• **EXERCISE**
Select all lines holding the word "width" from the entries that follow.

• **GIVEN RECORDS**
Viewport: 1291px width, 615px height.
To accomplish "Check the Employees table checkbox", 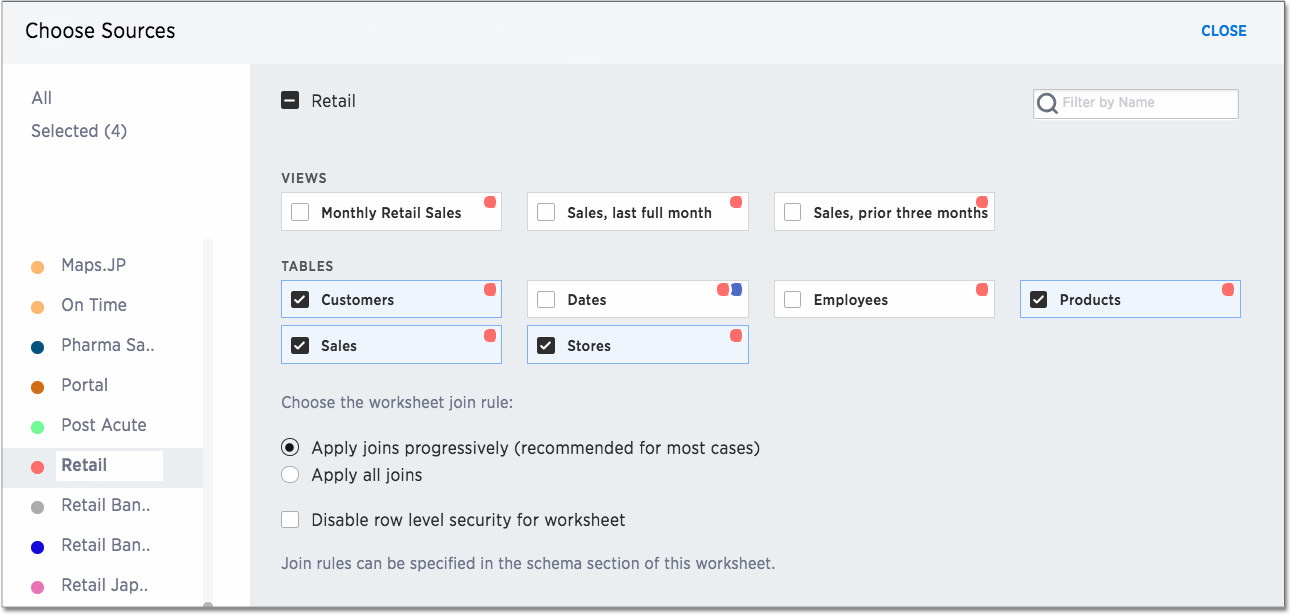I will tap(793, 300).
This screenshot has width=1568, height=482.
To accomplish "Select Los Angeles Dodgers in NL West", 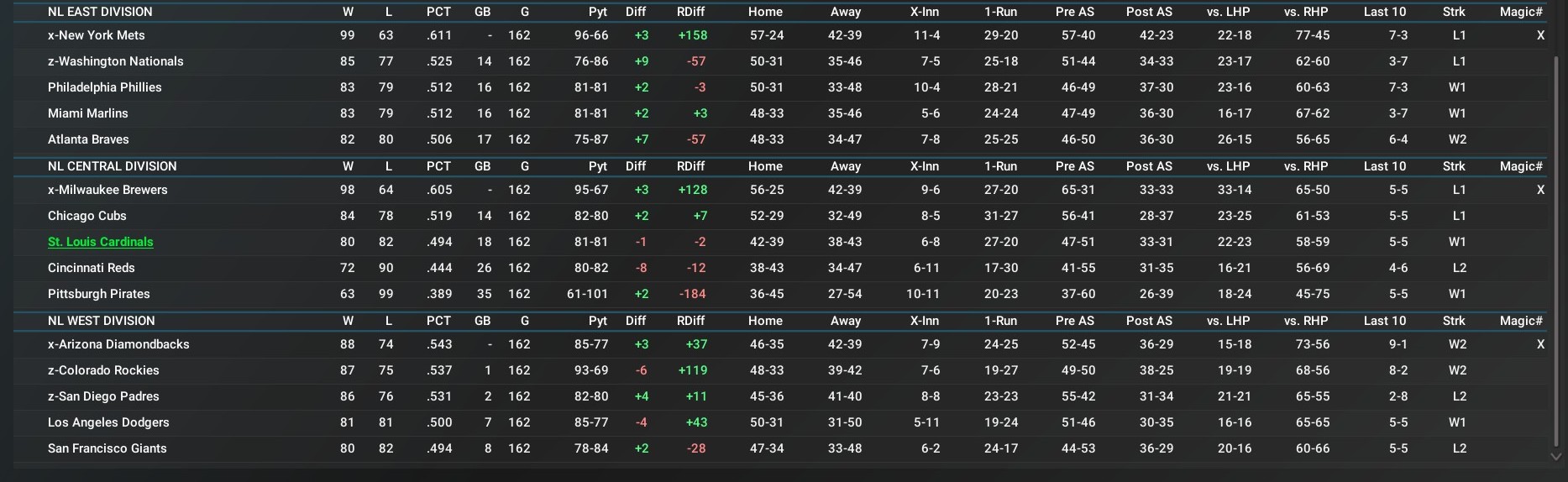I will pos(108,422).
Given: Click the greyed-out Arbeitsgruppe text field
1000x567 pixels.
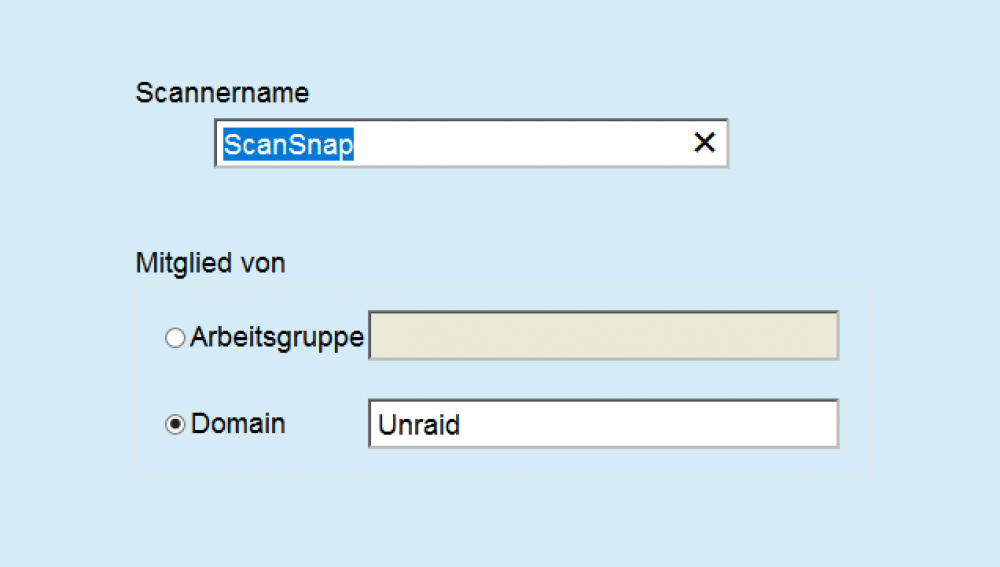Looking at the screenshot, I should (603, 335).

...

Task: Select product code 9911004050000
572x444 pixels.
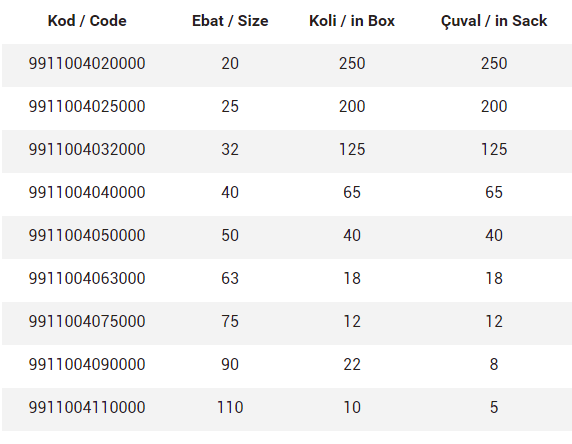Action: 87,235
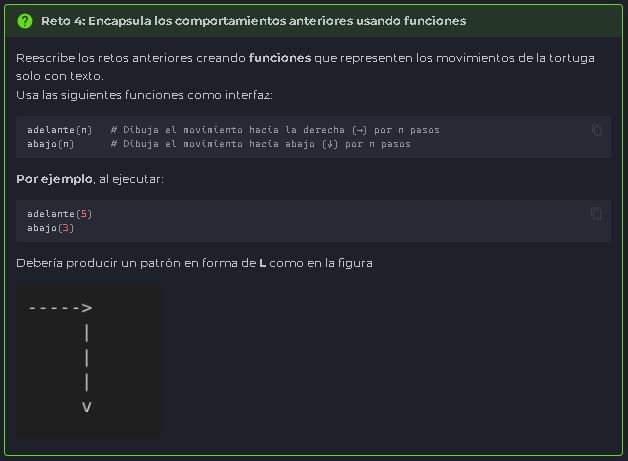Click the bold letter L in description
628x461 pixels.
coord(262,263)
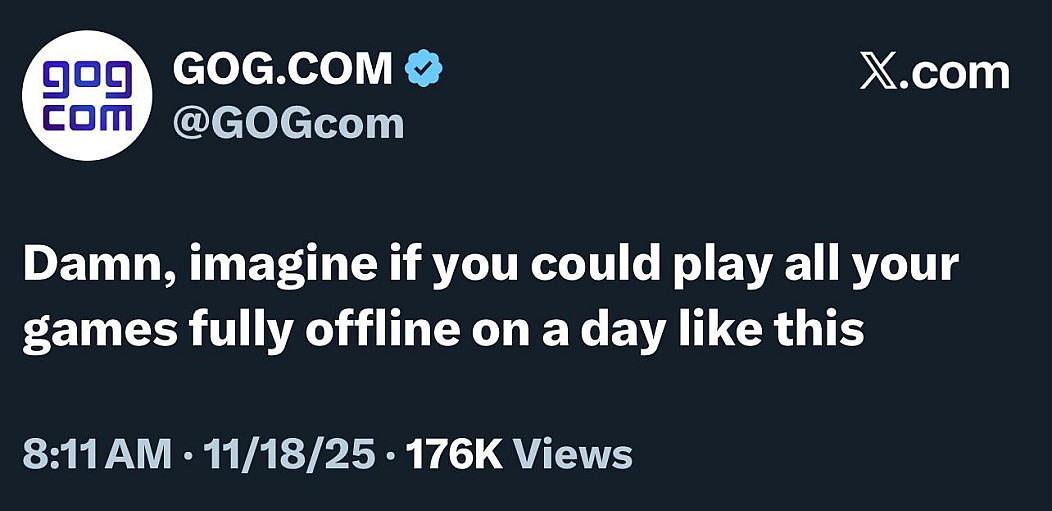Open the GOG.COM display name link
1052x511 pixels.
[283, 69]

• **EXERCISE RESPONSE**
Viewport: 1291px width, 615px height.
This screenshot has width=1568, height=482.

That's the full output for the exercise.